***** DATA SECTION

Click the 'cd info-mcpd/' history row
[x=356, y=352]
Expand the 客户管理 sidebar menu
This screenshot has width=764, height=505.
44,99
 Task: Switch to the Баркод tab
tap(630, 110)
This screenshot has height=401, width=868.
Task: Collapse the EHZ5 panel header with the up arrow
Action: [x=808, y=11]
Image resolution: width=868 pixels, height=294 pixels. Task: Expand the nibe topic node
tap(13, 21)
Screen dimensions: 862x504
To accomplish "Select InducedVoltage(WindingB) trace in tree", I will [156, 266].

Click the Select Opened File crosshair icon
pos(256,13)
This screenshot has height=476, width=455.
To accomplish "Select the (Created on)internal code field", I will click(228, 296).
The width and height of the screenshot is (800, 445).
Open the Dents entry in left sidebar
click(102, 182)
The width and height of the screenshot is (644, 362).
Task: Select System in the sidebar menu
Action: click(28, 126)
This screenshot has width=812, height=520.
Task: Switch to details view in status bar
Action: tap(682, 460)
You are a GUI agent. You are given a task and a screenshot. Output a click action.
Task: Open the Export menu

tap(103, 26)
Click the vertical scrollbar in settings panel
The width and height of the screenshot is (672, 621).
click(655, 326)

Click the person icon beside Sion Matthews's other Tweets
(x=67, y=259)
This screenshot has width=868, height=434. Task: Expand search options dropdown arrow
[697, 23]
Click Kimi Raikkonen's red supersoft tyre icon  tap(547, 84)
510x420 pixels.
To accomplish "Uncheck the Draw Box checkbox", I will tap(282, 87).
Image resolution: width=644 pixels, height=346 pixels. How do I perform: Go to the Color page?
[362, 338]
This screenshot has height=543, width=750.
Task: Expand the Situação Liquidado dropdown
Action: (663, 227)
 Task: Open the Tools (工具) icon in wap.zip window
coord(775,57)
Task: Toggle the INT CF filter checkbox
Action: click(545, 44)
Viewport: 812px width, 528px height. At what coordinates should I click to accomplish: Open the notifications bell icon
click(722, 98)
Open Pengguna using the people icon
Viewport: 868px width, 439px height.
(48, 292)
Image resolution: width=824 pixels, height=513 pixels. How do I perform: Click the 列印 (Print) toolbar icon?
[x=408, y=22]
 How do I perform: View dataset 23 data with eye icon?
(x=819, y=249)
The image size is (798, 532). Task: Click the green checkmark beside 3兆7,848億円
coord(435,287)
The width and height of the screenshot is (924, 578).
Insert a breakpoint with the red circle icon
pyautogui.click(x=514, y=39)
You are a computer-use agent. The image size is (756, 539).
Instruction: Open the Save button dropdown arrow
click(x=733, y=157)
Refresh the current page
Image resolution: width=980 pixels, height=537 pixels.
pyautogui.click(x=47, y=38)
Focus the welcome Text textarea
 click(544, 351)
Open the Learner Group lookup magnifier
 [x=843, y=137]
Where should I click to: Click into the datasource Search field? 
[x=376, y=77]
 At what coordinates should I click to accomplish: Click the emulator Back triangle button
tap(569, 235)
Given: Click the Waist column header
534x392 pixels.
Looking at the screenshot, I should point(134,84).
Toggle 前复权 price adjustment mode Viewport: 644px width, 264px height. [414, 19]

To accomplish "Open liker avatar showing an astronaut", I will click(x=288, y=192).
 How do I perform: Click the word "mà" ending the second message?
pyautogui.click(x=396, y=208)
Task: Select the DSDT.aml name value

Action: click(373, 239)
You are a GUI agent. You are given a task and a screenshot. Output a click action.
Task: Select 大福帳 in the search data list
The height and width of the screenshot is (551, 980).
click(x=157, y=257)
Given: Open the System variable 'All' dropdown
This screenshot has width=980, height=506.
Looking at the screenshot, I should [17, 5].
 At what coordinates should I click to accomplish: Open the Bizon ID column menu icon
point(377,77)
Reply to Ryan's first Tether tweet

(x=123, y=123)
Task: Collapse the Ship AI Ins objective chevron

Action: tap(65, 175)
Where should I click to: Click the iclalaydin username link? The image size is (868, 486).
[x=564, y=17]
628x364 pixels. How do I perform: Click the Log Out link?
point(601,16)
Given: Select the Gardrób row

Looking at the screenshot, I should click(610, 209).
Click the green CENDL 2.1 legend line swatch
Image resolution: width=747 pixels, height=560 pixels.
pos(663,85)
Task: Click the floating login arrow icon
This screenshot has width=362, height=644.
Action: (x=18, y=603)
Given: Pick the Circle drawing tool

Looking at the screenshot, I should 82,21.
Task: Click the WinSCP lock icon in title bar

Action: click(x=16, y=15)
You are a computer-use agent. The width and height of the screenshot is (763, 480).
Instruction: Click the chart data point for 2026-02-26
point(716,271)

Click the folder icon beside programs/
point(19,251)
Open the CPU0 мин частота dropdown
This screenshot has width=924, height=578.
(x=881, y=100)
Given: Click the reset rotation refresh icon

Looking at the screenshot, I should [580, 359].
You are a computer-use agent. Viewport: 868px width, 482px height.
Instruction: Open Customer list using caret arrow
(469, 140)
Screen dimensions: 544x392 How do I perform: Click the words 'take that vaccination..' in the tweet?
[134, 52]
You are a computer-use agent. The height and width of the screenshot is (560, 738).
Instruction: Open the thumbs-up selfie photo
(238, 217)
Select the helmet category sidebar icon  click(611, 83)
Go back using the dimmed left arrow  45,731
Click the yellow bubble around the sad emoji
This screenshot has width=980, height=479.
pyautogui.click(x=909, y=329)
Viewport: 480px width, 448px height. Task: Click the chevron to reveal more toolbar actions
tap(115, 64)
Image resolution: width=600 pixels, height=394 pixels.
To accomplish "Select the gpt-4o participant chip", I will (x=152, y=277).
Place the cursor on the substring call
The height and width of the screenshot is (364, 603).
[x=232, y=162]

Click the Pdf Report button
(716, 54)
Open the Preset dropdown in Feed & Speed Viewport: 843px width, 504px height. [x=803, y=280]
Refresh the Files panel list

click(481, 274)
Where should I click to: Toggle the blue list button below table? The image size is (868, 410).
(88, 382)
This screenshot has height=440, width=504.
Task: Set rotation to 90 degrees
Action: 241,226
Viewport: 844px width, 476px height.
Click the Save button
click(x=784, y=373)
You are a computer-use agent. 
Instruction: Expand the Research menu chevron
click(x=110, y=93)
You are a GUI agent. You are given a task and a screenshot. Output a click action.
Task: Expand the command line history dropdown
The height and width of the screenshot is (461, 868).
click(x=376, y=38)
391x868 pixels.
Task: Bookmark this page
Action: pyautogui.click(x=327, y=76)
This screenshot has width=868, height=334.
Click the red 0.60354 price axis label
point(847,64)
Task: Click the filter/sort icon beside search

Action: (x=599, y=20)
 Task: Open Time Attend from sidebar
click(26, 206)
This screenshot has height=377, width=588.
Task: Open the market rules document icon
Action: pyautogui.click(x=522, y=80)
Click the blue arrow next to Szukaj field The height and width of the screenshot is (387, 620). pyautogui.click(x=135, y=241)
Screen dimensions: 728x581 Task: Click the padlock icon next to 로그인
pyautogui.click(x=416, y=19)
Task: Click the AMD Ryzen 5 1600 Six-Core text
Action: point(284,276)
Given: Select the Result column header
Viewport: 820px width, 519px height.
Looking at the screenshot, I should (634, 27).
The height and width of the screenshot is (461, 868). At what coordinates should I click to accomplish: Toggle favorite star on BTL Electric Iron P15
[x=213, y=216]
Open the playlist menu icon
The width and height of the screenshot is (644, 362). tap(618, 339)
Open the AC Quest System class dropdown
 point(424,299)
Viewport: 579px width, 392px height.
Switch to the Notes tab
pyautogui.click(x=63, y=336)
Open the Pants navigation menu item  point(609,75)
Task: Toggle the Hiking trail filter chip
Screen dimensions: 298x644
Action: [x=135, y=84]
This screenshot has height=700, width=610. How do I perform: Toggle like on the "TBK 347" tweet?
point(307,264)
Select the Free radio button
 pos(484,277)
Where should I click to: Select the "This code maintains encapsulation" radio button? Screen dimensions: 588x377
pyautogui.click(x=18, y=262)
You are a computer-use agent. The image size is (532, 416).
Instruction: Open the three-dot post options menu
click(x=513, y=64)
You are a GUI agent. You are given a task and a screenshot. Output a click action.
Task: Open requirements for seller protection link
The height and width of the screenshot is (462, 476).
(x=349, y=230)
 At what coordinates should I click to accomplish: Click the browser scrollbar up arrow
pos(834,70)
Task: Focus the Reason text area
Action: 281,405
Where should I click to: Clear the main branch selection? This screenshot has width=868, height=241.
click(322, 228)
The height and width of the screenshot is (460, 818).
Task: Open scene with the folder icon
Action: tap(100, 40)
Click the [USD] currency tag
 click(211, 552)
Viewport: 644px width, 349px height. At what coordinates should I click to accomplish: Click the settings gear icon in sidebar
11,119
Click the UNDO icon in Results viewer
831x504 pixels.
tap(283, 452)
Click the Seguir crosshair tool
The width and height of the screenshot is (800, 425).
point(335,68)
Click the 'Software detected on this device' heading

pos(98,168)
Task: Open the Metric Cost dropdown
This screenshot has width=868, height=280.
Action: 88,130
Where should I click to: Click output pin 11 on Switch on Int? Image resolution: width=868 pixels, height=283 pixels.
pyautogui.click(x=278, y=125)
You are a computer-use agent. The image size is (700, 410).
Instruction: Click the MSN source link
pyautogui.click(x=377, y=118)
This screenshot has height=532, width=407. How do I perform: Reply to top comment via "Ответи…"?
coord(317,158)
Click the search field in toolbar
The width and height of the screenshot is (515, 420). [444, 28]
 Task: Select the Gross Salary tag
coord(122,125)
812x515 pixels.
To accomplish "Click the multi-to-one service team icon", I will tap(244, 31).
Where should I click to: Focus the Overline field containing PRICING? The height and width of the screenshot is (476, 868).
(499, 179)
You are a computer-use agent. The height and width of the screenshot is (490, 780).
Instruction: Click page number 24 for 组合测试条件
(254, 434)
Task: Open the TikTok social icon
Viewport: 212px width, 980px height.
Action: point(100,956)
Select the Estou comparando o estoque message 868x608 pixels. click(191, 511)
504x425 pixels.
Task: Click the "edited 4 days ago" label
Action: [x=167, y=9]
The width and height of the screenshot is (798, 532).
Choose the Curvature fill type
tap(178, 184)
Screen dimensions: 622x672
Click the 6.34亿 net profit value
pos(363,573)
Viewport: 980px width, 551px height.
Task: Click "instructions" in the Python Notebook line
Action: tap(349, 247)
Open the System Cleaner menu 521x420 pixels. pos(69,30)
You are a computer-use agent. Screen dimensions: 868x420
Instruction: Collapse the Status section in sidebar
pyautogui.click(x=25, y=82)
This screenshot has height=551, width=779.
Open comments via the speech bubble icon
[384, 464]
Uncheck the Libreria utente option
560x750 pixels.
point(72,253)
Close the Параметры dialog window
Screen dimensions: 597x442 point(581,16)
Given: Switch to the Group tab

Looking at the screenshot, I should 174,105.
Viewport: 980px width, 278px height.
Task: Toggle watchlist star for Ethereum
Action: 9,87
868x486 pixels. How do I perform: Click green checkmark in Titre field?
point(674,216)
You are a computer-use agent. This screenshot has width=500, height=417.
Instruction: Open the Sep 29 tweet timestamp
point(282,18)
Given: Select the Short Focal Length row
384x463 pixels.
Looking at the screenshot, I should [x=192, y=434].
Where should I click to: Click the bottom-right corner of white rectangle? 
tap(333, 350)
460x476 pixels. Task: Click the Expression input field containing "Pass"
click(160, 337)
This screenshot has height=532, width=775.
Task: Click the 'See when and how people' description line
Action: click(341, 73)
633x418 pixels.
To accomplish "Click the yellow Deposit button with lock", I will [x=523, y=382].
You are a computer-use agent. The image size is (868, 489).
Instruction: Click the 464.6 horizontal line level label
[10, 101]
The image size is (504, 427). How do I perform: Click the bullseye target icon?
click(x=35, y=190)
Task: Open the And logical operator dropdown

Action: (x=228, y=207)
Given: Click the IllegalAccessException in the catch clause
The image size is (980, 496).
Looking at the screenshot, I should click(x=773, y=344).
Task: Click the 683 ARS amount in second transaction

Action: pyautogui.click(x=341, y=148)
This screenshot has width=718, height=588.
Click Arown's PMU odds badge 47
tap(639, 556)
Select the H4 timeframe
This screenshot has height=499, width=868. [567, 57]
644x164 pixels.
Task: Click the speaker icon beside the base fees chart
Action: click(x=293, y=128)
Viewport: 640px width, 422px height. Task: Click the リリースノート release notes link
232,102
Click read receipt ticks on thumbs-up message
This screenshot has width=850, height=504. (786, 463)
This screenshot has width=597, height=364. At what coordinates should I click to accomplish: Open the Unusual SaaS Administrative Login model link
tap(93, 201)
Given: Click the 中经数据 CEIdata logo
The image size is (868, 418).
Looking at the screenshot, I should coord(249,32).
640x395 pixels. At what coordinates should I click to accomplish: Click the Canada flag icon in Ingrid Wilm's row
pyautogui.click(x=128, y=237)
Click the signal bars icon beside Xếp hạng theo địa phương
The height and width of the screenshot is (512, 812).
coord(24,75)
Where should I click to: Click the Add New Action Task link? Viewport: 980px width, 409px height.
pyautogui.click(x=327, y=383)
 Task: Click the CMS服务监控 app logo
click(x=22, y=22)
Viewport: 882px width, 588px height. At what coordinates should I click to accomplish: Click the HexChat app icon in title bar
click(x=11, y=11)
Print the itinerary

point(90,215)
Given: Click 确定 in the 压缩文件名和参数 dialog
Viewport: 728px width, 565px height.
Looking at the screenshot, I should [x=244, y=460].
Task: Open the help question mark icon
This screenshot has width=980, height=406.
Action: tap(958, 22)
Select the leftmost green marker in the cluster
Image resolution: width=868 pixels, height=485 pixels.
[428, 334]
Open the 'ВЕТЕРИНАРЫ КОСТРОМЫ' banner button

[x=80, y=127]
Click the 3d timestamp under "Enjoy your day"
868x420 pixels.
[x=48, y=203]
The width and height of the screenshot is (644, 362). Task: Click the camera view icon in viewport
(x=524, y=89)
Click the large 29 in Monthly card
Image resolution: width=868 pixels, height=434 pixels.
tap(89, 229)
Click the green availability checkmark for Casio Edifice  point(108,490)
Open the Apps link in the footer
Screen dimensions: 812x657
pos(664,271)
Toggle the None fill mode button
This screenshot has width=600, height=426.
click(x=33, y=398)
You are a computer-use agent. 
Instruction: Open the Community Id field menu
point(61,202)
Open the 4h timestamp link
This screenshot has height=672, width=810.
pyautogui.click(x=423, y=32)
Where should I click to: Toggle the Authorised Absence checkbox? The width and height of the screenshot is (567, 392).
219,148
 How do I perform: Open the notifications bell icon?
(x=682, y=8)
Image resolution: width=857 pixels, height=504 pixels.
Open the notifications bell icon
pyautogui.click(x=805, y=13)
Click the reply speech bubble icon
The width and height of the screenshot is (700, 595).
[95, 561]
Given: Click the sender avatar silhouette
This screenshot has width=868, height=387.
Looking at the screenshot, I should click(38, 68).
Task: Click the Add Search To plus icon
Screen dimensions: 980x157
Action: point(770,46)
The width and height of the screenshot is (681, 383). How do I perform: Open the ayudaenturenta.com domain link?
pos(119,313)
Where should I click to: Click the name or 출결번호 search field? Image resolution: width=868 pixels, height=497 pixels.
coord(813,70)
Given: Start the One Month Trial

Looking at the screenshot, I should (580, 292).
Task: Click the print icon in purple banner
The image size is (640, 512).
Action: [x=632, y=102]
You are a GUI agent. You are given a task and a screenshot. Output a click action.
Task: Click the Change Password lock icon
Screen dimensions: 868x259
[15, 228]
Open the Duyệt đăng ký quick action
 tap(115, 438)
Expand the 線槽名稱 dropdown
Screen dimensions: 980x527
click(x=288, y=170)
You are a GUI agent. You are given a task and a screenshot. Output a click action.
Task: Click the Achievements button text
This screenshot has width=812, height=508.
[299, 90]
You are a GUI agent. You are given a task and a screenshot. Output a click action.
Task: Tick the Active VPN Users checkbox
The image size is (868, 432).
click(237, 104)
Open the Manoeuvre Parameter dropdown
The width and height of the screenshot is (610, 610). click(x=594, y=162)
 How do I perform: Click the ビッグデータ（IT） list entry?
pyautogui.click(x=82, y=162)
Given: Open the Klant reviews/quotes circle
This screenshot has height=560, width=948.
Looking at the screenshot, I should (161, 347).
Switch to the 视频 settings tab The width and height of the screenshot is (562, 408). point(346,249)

**********

Tally the lines that hold the word "Uncheck" in the listing, and give the tally with nothing else.

* **TASK SOLUTION**:
2